Ground on CLIP-seq data, we provide thousands of binding sites of RNA Binding Proteins on pseudogenes. We also provide the transcriptome-wide profiling of RNA Modifications on expressed pseudogenes based on epitranscriptome sequencing technologies. In addition, we provide a powerful dreamBase genome browser to visualize the distributions of these high-throughput sequencing data on pseudogenes.
deepBase is a platform for annotating and discovering small (microRNAs, siRNAs, piRNAs...), long ncRNAs (lncRNAs) and circular RNAs (circRNAs) from next generation sequencing data. deepBase v2.0 provides a set of useful tools to decode evolution and expression patterns of diverse ncRNAs across 19 species from 5 clades and to infer their functions. We provide accurate annotations of lncRNAs from RNA-seq experiements. By combining expression profiles of protein-coding genes and functional genomic annotations, we predict the function of lncRNAs from co-expression networks derived from RNA-Seq data. deepBase v2.0 also provided an integrative, interactive and versatile web graphical interface to display multidimensional data, and facilitate transcriptomic research and the discovery of novel ncRNAs.

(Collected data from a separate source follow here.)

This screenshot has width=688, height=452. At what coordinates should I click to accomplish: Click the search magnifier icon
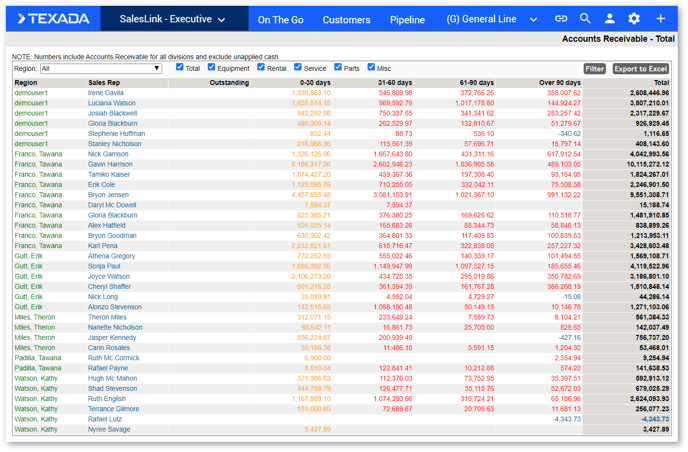pos(585,19)
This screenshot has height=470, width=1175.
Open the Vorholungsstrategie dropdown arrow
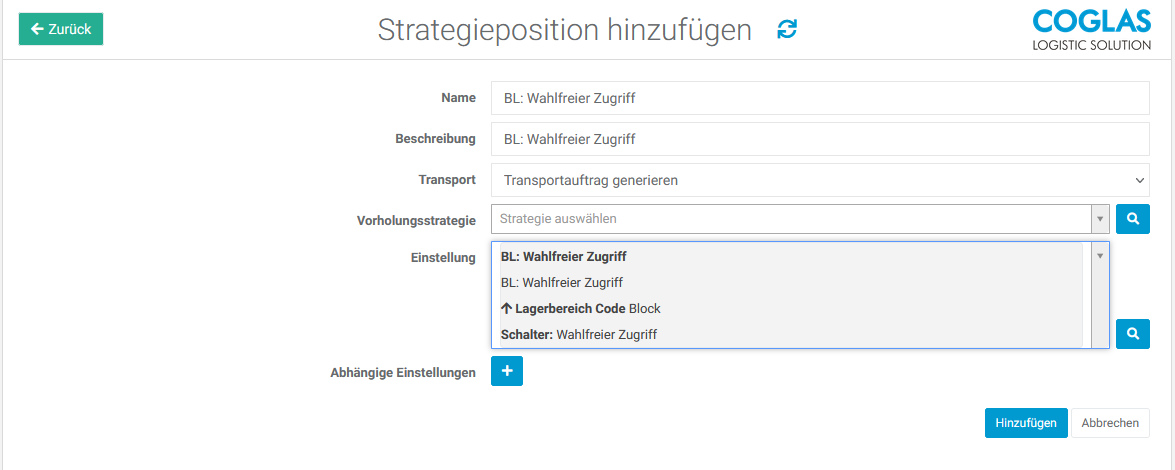[1100, 219]
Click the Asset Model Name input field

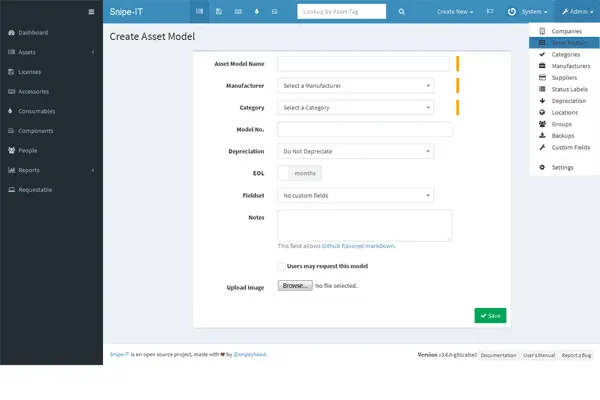pos(364,64)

MicroRNAs (miRNAs) are small regulatory RNAs that play important roles in animals, plants and viruses. Deep-sequencing technology has been widely adopted in miRNA investigations. While, nearly all sequencing data contain miRNA sequences from exogenous species, called exo-miRNAs (exo-miRNAs). In this study, we developed a novel platform, exo-miRExplorer, for mining and identifying exo-miRNAs from high-throughput small RNA sequencing experiments which originated from tissues and cell lines of multiple organisms. Thousands of exo-miRNAs are characterized with their expression abundance, the RNA families, source organisms and the sequencing platforms presented in exo-miRExplorer. Subsequently, we use exo-miRExplorer to perform further analysis: Comparative analysis of the exo-miRNAs between “intra-study” and “inter-study” revealed significant correlation of exo-miRNAs between experiments in the same study; The plant-derived exo-miRNAs analysis provided robust evidence for non-diet source of exo-miRNAs; Virus-derived exo-miRNA analysis shown pathogen RNAs could transfer to host cells and exist in deep-sequencing results at an abundance level. In conclusion, exo-miRExplorer provides users with an integrative resource to facilitate detection and analysis of exo-miRNAs.